In the intervening 47 years, the Irish have grown accustomed to causing seismic ripples and have defeated the West Indies in a World Cup by scoring over 300. But, that 1969 collective were all amateurs, who had to combine work with willowy commitments.
And yet, as I was told, they had no shortage of natural talent, allied to lashings of pride, passion and positivity. Basil Butcher looked a trifle worried as it was confirmed the tourists would bat. 90 minutes later, he would be more than just worried.
The home attack was led by left-armer Alec O’Riordan and the team’s captain Douglas Goodwin. There were soon in their pomp and revelling in unprecedented deeds of derring-do.
Mind you, the West Indians didn’t exactly help their cause. Joey Carew immediately played a horrible shot, and Steve Camacho was equally indisciplined, as they attempted some T20-style hoicks. Neither overstayed his welcome and Butcher walked to the crease with the score at one for 2.
As Anderson told me: “We never thought it would turn out the way it did, but you couldn’t say they looked ready to fight. Some of thought Butcher and his partner [Maurice Foster] would get their heads down and graft for a bit, but he [Foster] ran himself out, and it just got worse for them.
“Butcher went next, although he god a bloody good ball and he didn’t throw it away. O’Riordan didn’t look like a top-class bowler, but he knew where to put the ball and he loved conditions like that.”
At six for 4, the Windies didn’t. Clive Lloyd, a towering colossus of the sport, a man who subsequently hoisted the World Cup and reigned over the ICC’s superpowers, was next to go, the victim of another injudicious sot, and half the side were out for half a dozen.
Soon enough, their plight worsened. Clyde Walcott, one of the fabled Three Ws, with Everton Weekes and Frank Worrell, had emerged from retirement to delight the crowds, but instead scratched and scraped around for a painful six before being put out of his misery by O’Riordan.
And, even as the spectators looked on in disbelief, another three wickets were lost as the West Indies succumbed to 12 for 9.
“Their last man [Grayson Shillingford] hit the first boundary of the innings, but everything was a bit surreal by that stage, and the [BBC] TV cameramen knew they had something historic on their hands,” recalled Anderson.

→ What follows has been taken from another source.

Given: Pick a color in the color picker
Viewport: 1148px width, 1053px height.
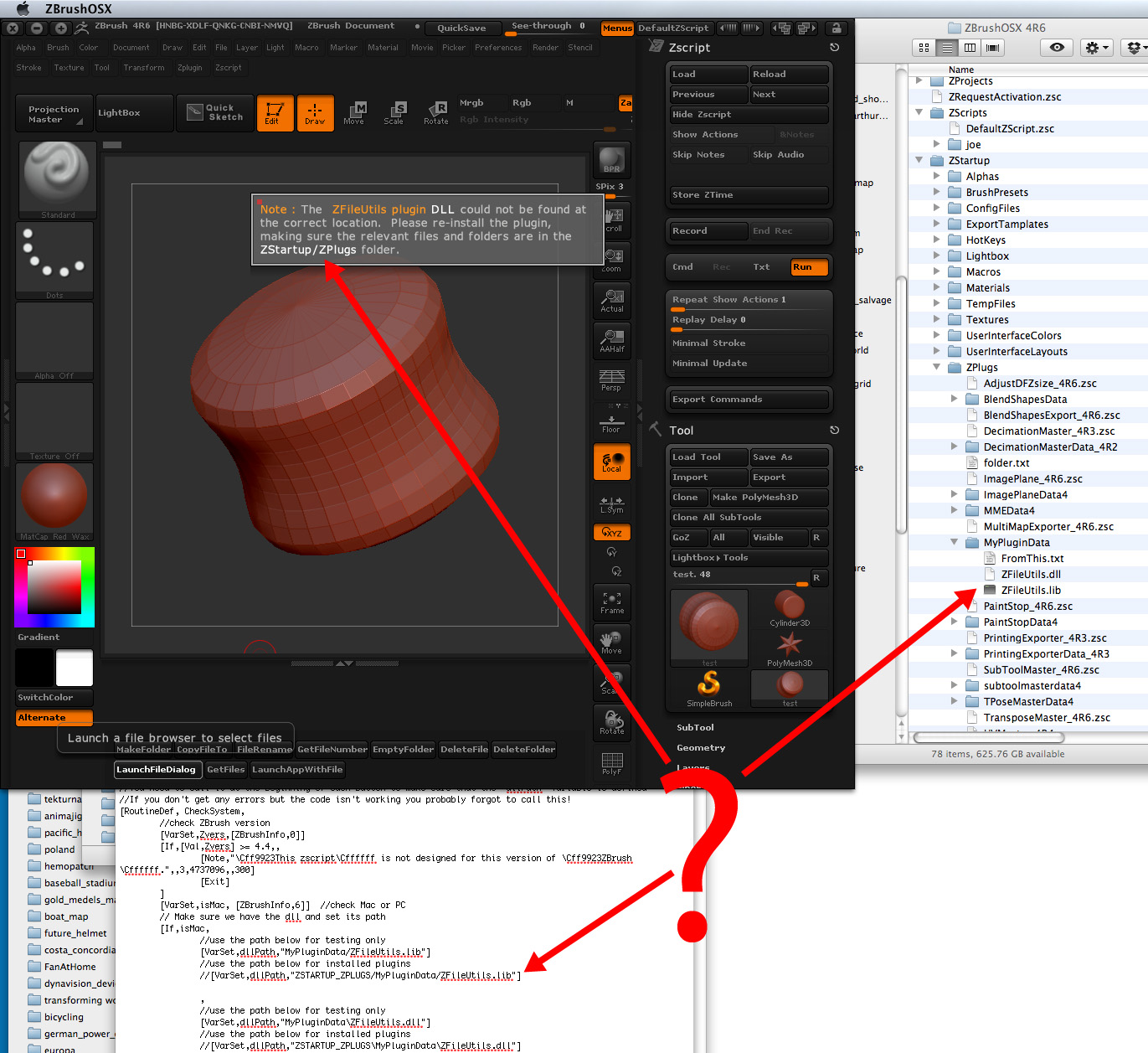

“ He [Shillingford] made the top score [of nine not out], but the other lad [Philbert Blair] was bowled by Goodwin and it was all over. 25 all out in 25 overs [and three balls]! Well, none of us could credit it. But we knew we had just seem something that would never be repeated.”
A little matter of 47 years later, this blithe fellow still sounded boyish talking about it. O’Riordan’s figures were 13-8-18-4. Goodwin’s were even more impressive – 12.3-8-6-5. And the Irish knocked off the runs for the loss of just one wicket.
As my confrere concluded: “You have to give the West Indians some praise: they stayed and played on for the rest of the day when they must have just wanted to head to the bar. It was fantastic, one of the greatest days of my life.”
Then we went over to have another look at the Invincibles. It was a good meeting, a chance to delve into the past. And the Irish have the opportunity to make fresh history when they tackle Sri Lanka next week.
Chances are that it won’t make the BBC news headlines, though!